Excel data sources: no longer the scourge of SSIS Developers
To find out more about Concentra's bespoke Analytics Services and Solutions see Services.
Anyone who has worked with Excel as a data source or destination in SSIS (SQL Server Integration Services) has probably found him/herself frustrated and fuming at how difficult it can be. Microsoft provided SSIS with a simple way to deal with the task of reading data from or writing data to Excel files. If the data you have to read from the spreadsheet is clearly formatted, then you are probably one of the few lucky people. However, the reality is never normally so straight forward.
The Business user
The fact is that Excel is widely used by our business users on a daily basis and the wide variety of ways to represent data in it has a significant impact on how the standard SSIS Excel data source and destination components will work. For example, how do your users represent negative amounts in Excel? Usually -13.8, or maybe (13.8) or perhaps as (£ 13,8). In most cases, you would expect the Excel data source task to read it as your standard representation for negative numbers, compatible with your regional settings, but in reality, the way the data is formatted in Excel does matter.
One would expect a data source to return the data as you see it in your Excel sheet or at least how the data lies underneath, but with the standard components provided by Microsoft, this is often not the case.
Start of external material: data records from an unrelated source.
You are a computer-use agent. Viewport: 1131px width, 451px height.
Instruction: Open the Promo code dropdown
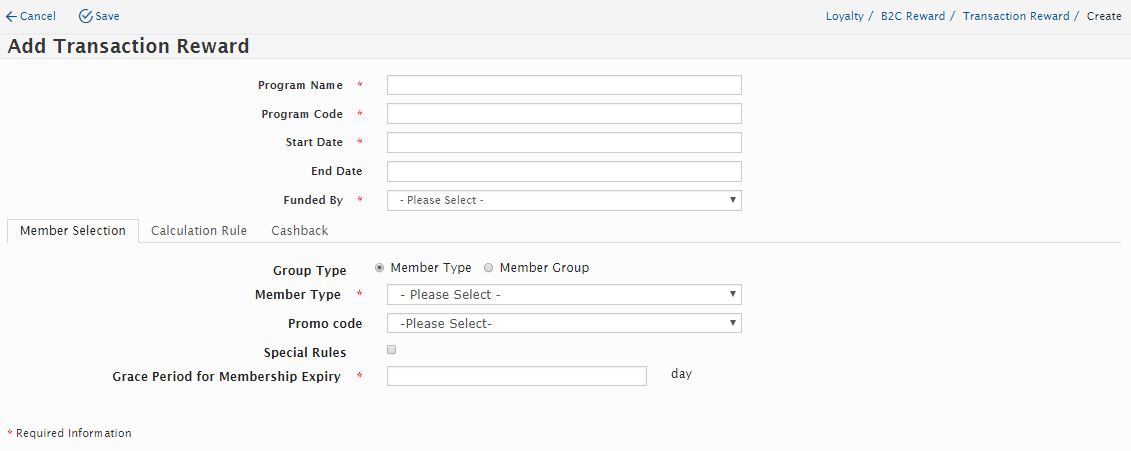(x=564, y=323)
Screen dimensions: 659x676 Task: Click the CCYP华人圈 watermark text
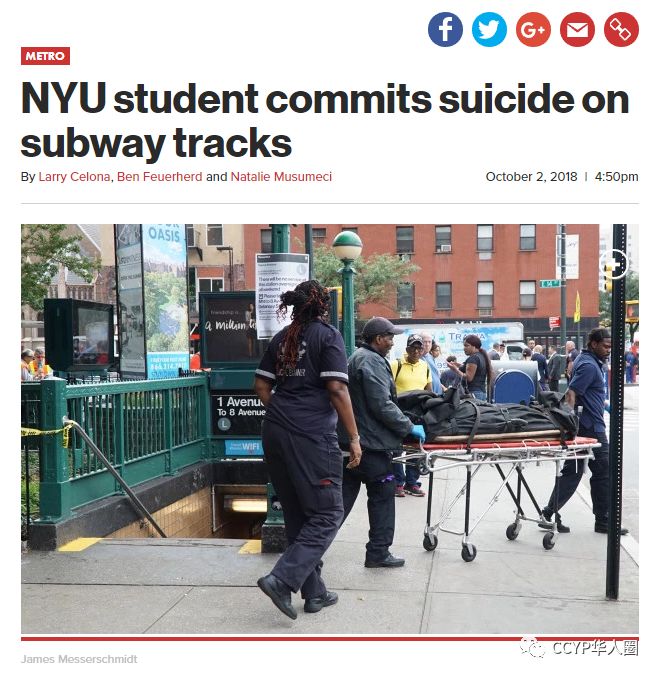point(595,648)
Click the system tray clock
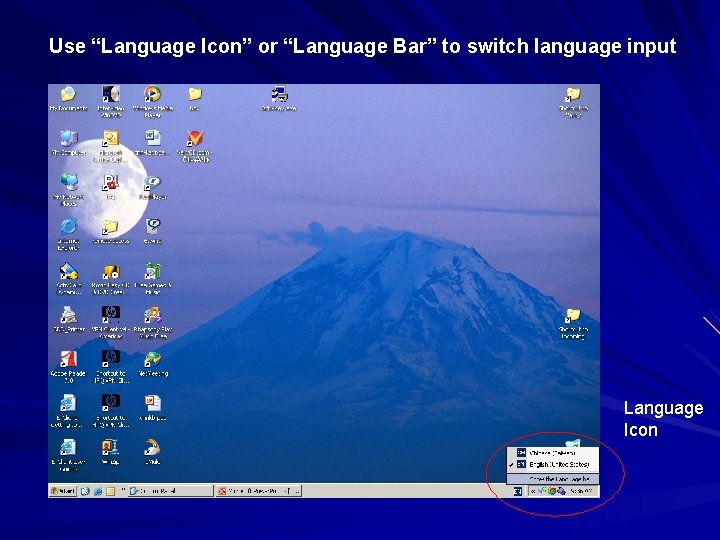 (582, 491)
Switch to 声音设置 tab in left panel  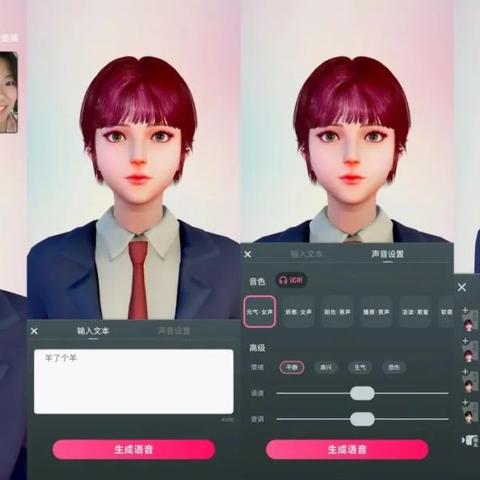(x=174, y=331)
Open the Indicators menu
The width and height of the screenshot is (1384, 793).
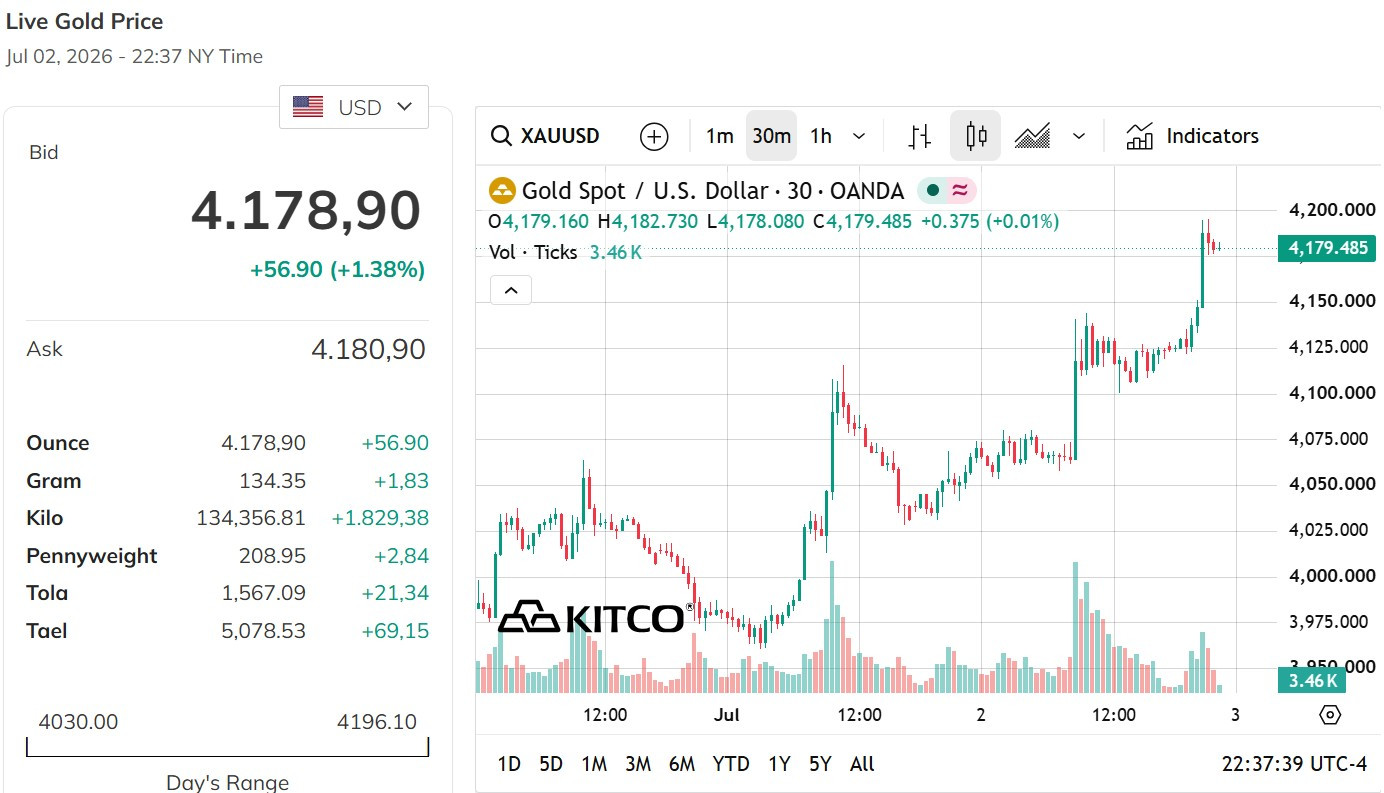[x=1192, y=136]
The Excel data source task in SSIS sits over the old Jet 4.0 or the most recent ACE OLEDB 12.0 engines, depending on which versions of the Office drivers your environment has installed in it. These drivers have historically had problems in identifying column data types. Alternatively, you can enforce much stricter controls on the Excel data sources provided to you by the business. Seeing this attempted in numerous projects to date, I can guarantee that this is not an easy thing to do.
A 3rd party solution
Excel data sources in SSIS may not have to be so painful after all. Here at Concentra, we have successfully used 3rd-party tools to help us crack this Excel problem. One of the tools we have used is COZYROC.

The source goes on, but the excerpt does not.